I also did a drawing of day and night. That's a pink egg in a pink next, by the way. And the night is moon and stars covered with black.
I matched some rhyming fish - like bat & cat, or bee and key.
We played another rhyming game - Mom drew some things on my easel, and then she said some words. I had to find a rhyming picture for each word and cross it off with a black marker. The first couple were hard, and then I got the hang of it and did perfectly. Though she had tricky stuff on there, like car and star both rhyme with far and tar.
We also did opposites. Mom would say a word, and I'd have to show her the opposite. Here I am showing her the opposite of little!
I painted funny Thing 1 and Thing 2 by making one painting and then folding the paper in half to mirror the paint on both sides. But I decided to cut them into pieces with my handy dandy scissors before we got to elaborate on them with google eyes and yarn hair and all that stuff.
I plucked diamonds from the night sky! (Rock salt on black felt. Mom's note: I've seen tweezer activities that I wanted to try, but never found that perfect child's pair of tweezers. So I decided just to grab the tweezers from the medicine cabinet for this one, and she did great with them - under supervision!)
S was our letter of the week, so here's my S collage. Bet you'd never guess which things I colored and which one Mom colored! I'm very careful with my coloring - sometimes...

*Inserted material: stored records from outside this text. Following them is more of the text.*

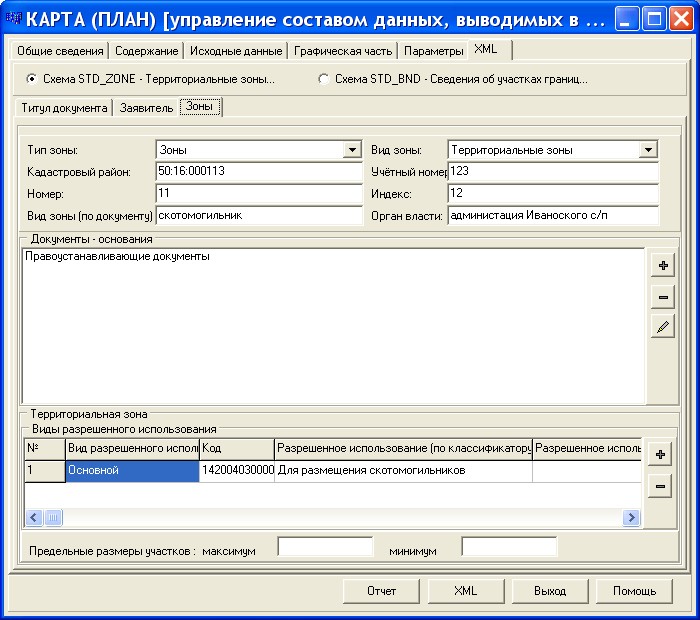Add row with plus icon near permitted-use table

click(x=660, y=455)
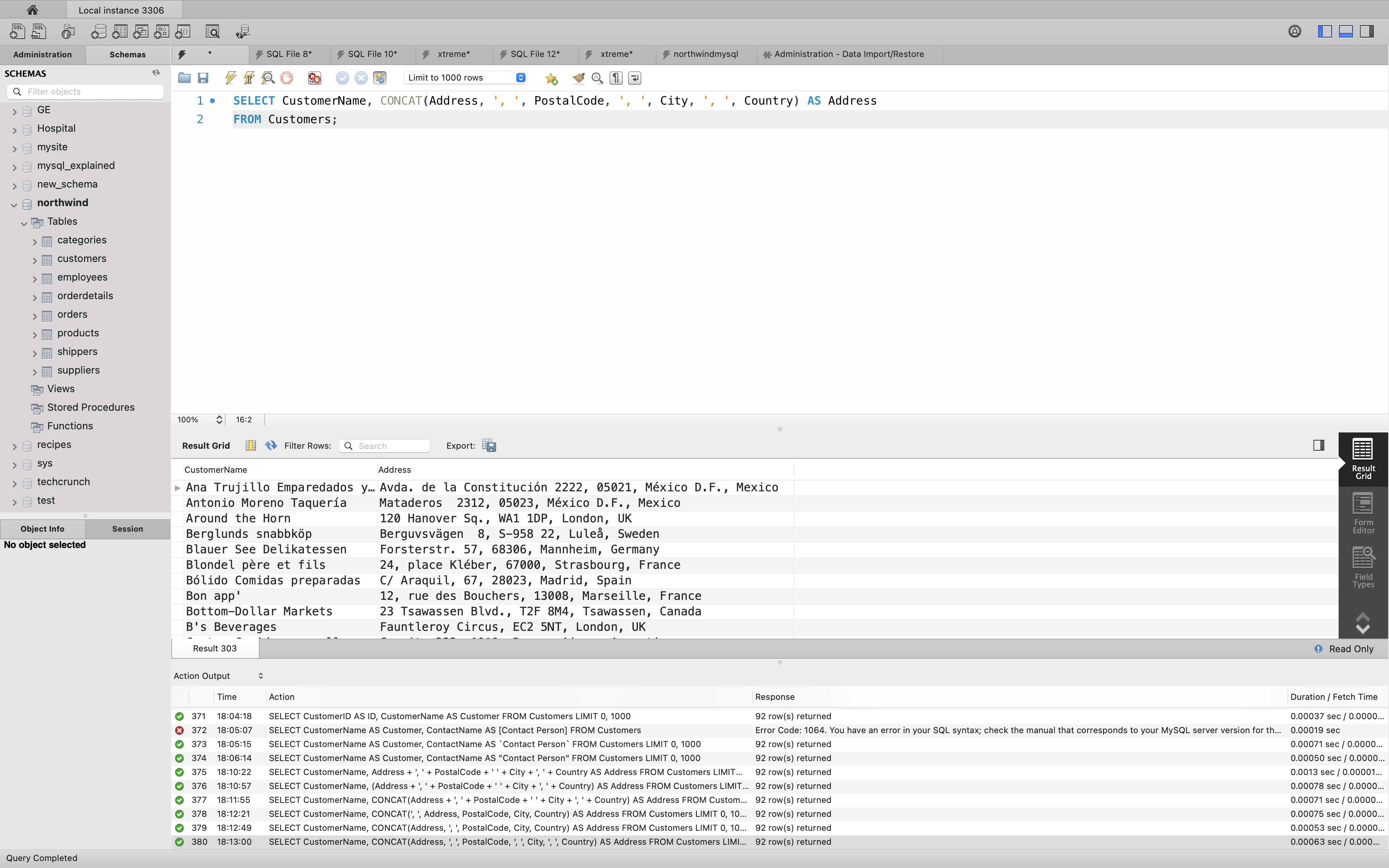
Task: Click the Export recordset icon
Action: (489, 446)
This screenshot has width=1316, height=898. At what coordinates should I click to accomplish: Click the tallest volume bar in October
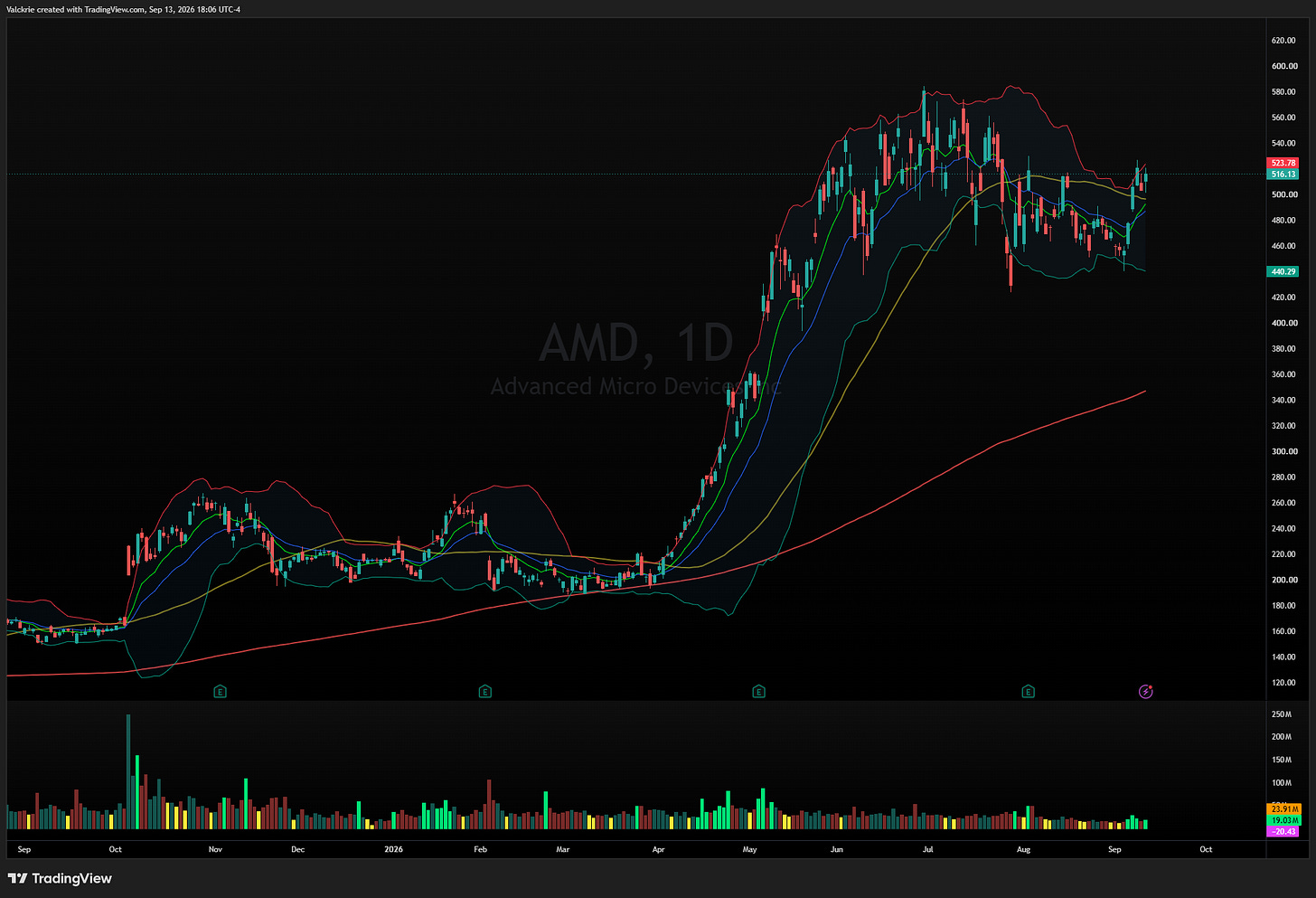click(x=128, y=771)
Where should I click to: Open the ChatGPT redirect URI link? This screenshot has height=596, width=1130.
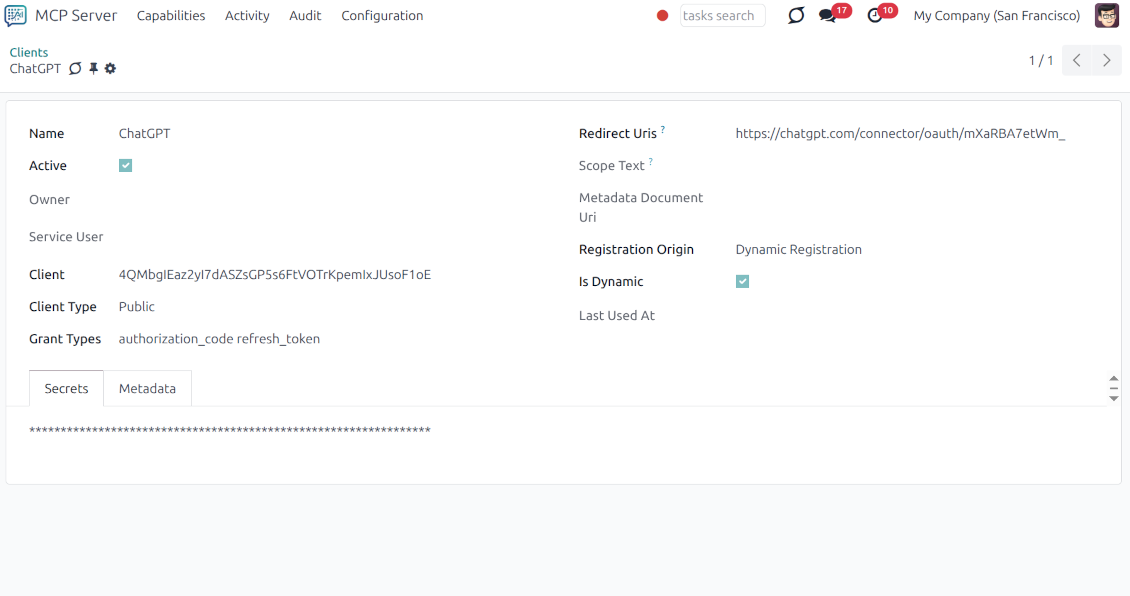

Of course, a fish study is never complete without an ACTIVE game of kitchen tennis with my very own tennis racket. Daddy makes sure I've got all the good stuff.
I helped make fresh orange juice! Mom finally decided to get the citrus juicer add-on for our Bosch out - it was packed away for our trip back to Africa... I don't like orange juice plain so much, but put the fresh stuff (plus juice from one lemon) in the blender with some sweet frozen Bing cherries, and that's something I can down - plus it gives me a pink mustache!
It's definitely spring here, and my nose has been telling me all about it. Even with allergy medicine, it's been doing lots of running. But I do love the white lilacs by our front door! They have tiny tiny baby flowers and smell lovely!
3 comments:
I remember doing the fish in the water experiment back when I was teaching, and it really does turn gross.
Fun unit.
great activities! I can't wait to do the fish book with B
I read my daughter One Fish Two Fish yesterday and she loved it so much I had to get it for her. Thanks for the great activities to go with it!